═════ DATA IN THIS EXERCISE

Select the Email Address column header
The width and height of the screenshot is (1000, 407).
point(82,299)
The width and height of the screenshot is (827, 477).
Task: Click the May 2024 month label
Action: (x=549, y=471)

══════════

WRITTEN EXERCISE:
Rename "column header" to "column heading" throughout the records above and write them out again with nothing else altered.

EXERCISE RESPONSE:
Select the Email Address column heading
The width and height of the screenshot is (1000, 407).
point(82,299)
The width and height of the screenshot is (827, 477).
Task: Click the May 2024 month label
Action: (x=549, y=471)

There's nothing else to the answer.